[[ Supplied information open ]]

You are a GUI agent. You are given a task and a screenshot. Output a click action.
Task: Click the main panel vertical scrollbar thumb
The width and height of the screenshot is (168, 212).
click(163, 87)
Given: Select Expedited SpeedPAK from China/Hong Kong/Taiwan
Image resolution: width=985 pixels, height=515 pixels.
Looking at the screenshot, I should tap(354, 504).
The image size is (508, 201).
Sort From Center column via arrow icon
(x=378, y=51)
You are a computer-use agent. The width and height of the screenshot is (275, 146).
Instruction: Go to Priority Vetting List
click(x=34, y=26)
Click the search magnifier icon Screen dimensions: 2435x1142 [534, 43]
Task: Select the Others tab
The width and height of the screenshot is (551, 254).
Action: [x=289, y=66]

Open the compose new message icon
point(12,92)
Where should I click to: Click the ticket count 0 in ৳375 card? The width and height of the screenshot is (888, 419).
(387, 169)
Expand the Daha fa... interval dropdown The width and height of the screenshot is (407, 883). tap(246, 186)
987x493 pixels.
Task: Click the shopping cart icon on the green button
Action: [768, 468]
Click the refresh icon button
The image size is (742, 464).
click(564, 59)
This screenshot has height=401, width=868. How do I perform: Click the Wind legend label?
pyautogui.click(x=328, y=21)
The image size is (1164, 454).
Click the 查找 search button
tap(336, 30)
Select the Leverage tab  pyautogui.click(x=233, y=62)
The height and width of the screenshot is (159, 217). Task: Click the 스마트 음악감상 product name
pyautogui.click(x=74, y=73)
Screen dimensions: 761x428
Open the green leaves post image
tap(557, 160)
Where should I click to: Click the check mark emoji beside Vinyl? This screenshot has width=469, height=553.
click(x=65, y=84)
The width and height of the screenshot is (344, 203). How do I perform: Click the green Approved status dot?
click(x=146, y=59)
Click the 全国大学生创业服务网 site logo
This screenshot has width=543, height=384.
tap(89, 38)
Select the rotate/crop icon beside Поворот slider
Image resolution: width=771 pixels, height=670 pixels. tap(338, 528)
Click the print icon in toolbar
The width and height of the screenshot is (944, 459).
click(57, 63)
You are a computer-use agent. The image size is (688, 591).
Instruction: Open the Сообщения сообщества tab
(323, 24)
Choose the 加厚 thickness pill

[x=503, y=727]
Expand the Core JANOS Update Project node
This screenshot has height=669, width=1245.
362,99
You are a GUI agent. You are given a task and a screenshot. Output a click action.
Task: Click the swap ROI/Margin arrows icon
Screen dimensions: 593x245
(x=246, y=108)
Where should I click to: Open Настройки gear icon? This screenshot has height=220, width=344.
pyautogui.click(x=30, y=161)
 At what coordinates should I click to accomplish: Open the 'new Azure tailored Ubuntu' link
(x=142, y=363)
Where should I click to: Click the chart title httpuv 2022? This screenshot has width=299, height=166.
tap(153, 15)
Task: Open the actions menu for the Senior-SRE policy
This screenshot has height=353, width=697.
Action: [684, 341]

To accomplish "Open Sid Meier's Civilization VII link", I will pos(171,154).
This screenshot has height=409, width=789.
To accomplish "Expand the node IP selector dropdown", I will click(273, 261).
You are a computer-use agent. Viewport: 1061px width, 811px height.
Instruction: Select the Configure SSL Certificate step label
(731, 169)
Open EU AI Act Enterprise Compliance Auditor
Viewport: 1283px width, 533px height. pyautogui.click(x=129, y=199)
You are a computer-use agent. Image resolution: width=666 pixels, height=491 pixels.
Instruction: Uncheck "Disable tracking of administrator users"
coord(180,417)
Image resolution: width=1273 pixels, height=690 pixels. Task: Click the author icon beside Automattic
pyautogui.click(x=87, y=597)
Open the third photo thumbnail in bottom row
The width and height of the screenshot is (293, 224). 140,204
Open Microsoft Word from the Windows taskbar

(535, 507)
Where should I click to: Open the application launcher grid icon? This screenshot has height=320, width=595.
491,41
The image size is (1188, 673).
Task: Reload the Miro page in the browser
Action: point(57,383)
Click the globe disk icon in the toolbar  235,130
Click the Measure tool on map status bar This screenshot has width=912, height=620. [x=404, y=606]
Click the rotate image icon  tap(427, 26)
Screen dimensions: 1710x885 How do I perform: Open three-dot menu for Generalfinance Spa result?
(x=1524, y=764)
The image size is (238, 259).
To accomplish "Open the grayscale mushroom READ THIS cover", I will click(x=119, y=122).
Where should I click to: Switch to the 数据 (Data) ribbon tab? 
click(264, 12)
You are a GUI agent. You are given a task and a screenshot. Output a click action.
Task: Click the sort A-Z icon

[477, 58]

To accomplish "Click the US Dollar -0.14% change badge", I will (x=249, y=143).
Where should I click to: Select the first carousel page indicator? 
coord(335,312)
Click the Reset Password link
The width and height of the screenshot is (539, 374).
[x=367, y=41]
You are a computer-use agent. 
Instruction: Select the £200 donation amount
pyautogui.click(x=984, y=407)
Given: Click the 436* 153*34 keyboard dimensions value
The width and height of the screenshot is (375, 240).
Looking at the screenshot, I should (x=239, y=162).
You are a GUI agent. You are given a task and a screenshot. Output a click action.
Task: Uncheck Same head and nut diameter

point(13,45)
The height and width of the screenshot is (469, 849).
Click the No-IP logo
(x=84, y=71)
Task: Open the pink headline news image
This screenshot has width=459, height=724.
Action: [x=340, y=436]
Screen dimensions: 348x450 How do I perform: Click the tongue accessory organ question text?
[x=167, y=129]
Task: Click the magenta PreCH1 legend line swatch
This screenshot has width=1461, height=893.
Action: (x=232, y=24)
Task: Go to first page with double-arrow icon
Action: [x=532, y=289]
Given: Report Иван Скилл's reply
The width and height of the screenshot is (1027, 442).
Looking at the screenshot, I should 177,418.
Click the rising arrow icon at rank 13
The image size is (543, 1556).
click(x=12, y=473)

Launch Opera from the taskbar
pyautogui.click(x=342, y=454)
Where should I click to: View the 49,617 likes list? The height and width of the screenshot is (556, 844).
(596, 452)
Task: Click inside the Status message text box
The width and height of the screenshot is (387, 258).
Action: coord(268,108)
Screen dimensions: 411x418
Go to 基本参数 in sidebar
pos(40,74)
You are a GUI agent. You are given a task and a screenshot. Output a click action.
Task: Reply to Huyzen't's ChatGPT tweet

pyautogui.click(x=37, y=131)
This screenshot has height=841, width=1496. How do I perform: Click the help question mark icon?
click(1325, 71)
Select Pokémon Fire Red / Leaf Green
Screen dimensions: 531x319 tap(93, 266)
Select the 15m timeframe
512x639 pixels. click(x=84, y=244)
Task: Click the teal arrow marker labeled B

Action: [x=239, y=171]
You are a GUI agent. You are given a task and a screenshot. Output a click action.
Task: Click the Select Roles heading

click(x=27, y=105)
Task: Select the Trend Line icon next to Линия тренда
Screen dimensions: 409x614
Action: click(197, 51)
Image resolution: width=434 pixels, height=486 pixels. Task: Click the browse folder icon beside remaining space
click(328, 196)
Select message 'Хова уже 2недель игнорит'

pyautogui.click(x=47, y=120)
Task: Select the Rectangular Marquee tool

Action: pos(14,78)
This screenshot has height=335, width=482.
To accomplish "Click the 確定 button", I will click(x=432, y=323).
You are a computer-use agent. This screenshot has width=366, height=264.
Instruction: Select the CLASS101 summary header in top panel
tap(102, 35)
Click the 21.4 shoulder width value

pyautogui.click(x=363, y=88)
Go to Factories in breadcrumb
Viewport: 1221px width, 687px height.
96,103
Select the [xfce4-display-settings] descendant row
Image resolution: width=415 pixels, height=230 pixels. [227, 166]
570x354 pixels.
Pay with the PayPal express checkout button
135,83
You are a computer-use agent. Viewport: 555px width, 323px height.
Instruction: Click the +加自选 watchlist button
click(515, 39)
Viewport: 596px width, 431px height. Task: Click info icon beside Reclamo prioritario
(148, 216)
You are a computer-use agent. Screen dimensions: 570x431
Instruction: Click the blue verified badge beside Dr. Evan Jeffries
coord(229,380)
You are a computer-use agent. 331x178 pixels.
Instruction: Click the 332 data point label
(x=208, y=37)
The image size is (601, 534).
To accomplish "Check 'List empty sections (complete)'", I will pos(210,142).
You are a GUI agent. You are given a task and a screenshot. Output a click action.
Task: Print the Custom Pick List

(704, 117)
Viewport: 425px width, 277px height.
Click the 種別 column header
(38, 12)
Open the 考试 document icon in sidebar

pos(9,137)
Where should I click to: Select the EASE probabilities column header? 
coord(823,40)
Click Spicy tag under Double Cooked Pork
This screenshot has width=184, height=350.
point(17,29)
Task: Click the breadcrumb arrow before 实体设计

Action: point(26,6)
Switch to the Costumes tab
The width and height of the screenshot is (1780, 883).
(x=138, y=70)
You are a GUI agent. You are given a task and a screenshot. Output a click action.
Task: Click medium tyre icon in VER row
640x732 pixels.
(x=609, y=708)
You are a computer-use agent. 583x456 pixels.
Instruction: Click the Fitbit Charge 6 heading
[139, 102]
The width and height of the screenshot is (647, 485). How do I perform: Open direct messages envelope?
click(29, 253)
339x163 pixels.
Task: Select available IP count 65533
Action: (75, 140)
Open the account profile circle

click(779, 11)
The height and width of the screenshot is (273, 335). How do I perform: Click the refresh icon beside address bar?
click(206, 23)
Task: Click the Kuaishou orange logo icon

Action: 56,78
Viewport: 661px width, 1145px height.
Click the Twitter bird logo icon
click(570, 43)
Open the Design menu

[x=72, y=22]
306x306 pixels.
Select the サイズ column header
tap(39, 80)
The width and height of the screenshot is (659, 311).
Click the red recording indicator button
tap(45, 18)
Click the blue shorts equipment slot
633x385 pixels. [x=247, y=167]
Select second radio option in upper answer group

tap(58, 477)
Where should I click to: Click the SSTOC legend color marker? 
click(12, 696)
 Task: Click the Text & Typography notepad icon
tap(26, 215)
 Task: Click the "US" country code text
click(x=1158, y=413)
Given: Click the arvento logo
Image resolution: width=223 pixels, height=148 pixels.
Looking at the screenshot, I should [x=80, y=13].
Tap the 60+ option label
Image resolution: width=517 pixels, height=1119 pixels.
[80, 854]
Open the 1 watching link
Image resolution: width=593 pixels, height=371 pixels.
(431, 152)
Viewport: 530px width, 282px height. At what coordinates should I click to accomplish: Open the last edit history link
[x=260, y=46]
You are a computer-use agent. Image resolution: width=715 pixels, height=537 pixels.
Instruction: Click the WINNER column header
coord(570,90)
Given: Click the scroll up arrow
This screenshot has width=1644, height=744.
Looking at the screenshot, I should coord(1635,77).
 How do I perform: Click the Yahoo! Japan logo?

[[ Supplied information closed ]]

**Task prompt**: Reproduce exactly, please, only the lines from the start of the data above to the line that contains "Given: Select Expedited", with both ends kept.

**Output below**:
You are a GUI agent. You are given a task and a screenshot. Output a click action.
Task: Click the main panel vertical scrollbar thumb
The width and height of the screenshot is (168, 212).
click(163, 87)
Given: Select Expedited SpeedPAK from China/Hong Kong/Taiwan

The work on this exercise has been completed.